An entirely virtual exhibition, 10/10–Reflections on a Decade of Exhibitions celebrates ten years of exhibitions, partnerships, and programs produced in the Halsey Institute of Contemporary Art’s current gallery space inside the Marion and Wayland H. Cato Jr. Center for the Arts at the College of Charleston. We are spending summer 2020 taking a look back on the adventurous artists we’ve hosted and projects we’ve produced in that time. Over ten weeks, we will be taking a deep dive into each year, featuring blog posts on exhibitions, interviews with artists, and other explorations into the Halsey Institute’s past. This week we are profiling our exhibitions from the year 2018.
In January, we opened Robert Diago: La Historia Recordada. In this show, the Cuban artist presented a wide range of abstract painting and sculpture, examining the role of slavery in Cuba, and how it still permeates the island nation’s culture. His works often feature found materials and use the language of modernist abstraction to illuminate the invisible strands of racial oppression in Cuba.

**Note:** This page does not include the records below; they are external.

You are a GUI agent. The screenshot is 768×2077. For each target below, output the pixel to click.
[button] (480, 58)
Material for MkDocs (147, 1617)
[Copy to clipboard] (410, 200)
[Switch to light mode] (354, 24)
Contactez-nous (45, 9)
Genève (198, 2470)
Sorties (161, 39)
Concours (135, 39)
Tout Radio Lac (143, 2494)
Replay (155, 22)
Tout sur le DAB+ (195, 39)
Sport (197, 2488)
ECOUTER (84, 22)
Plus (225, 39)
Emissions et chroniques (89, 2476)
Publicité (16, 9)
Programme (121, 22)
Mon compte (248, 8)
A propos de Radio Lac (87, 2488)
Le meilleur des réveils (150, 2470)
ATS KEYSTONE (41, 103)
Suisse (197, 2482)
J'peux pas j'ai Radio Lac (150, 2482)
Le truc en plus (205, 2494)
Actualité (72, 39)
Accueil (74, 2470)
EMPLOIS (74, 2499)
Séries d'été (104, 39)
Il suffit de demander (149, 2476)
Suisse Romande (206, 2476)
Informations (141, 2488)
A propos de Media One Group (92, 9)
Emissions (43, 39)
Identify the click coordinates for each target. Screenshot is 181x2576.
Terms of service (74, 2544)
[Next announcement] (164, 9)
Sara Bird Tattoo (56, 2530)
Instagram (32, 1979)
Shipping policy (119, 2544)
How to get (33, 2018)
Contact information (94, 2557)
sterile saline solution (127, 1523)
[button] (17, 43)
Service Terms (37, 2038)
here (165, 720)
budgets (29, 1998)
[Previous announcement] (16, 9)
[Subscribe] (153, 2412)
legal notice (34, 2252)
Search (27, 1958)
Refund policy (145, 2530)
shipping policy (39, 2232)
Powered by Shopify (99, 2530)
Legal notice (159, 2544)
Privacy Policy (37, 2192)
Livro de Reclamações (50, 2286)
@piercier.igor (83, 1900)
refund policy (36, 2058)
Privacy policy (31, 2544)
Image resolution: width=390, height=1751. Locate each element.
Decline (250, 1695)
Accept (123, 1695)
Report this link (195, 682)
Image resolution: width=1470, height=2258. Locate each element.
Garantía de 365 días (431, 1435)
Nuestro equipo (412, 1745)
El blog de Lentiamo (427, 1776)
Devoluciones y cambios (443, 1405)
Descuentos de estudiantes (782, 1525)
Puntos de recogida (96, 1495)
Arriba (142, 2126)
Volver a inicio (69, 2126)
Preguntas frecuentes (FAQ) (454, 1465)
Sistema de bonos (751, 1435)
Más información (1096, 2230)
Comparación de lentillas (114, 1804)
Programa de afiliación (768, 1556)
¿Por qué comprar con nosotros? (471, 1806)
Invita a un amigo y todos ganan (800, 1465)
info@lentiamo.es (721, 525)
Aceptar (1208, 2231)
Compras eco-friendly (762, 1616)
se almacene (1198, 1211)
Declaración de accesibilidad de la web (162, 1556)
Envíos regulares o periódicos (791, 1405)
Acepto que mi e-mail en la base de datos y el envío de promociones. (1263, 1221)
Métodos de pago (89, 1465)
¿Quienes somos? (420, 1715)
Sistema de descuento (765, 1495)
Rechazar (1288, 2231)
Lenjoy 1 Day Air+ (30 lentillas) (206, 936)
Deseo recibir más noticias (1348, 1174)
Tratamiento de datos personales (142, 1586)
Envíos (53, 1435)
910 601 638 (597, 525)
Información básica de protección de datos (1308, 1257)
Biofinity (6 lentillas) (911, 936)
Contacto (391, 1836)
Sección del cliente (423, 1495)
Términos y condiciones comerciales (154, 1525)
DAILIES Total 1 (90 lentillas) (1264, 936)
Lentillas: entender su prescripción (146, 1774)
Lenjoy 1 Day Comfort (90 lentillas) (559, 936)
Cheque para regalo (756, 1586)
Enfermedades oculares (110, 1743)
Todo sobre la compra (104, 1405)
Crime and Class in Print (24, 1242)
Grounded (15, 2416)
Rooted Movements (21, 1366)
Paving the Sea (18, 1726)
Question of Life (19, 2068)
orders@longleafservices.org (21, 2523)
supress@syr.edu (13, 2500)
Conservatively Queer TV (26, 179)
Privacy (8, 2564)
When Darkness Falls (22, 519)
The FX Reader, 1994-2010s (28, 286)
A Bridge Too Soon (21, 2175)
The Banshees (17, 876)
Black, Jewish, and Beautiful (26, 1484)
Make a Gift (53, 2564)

In May, we commissioned a project called The Carrion Cheer, A Faunistic Tragedy by the German artist duo Boehler & Orendt. The installation consisted of nine tents—in each, a representation of an extinct animal would appear, all joining together in a chorus to forgive humans for causing their collective extinction. While whimsical in nature, the installation addressed humans’ role in the destruction of the natural world around us.
That August, we featured the Italian artist Hitnes and his vast project The Image Hunter: On the Trail of John James Audubon. For this project, the artist traveled around the eastern united states, visiting sites in which Audubon was known to have found and drawn birds. In many of these places, Hitnes created a public mural depicting one of the birds drawn by Audubon in his opus The Birds of America. The exhibition at the Halsey Institute featured drawings, etchings, and a book Hitnes created in response to his journey.
Finally, in the fall of 2018, the Halsey Institute presented Southbound: Photographs of and about the New South. Curated by Mark Sloan and Mark Long, this project examines the American South—a region of constant flux and divergent paradoxes—through the eyes of 56 photographers. The exhibition looked at many aspects of the region, including new urbanisms and demographic shifts, fraught race relations and unceasing vestiges of slavery, intentional communities, and environmental disaster. For the exhibition, which was on view at both the Halsey Institute and Charleston’s City Gallery at Waterfront Park, the Halsey produced an authoritative catalogue, a short documentary by John David Reynolds, an interactive map exploring key markers of the South, and a national tour.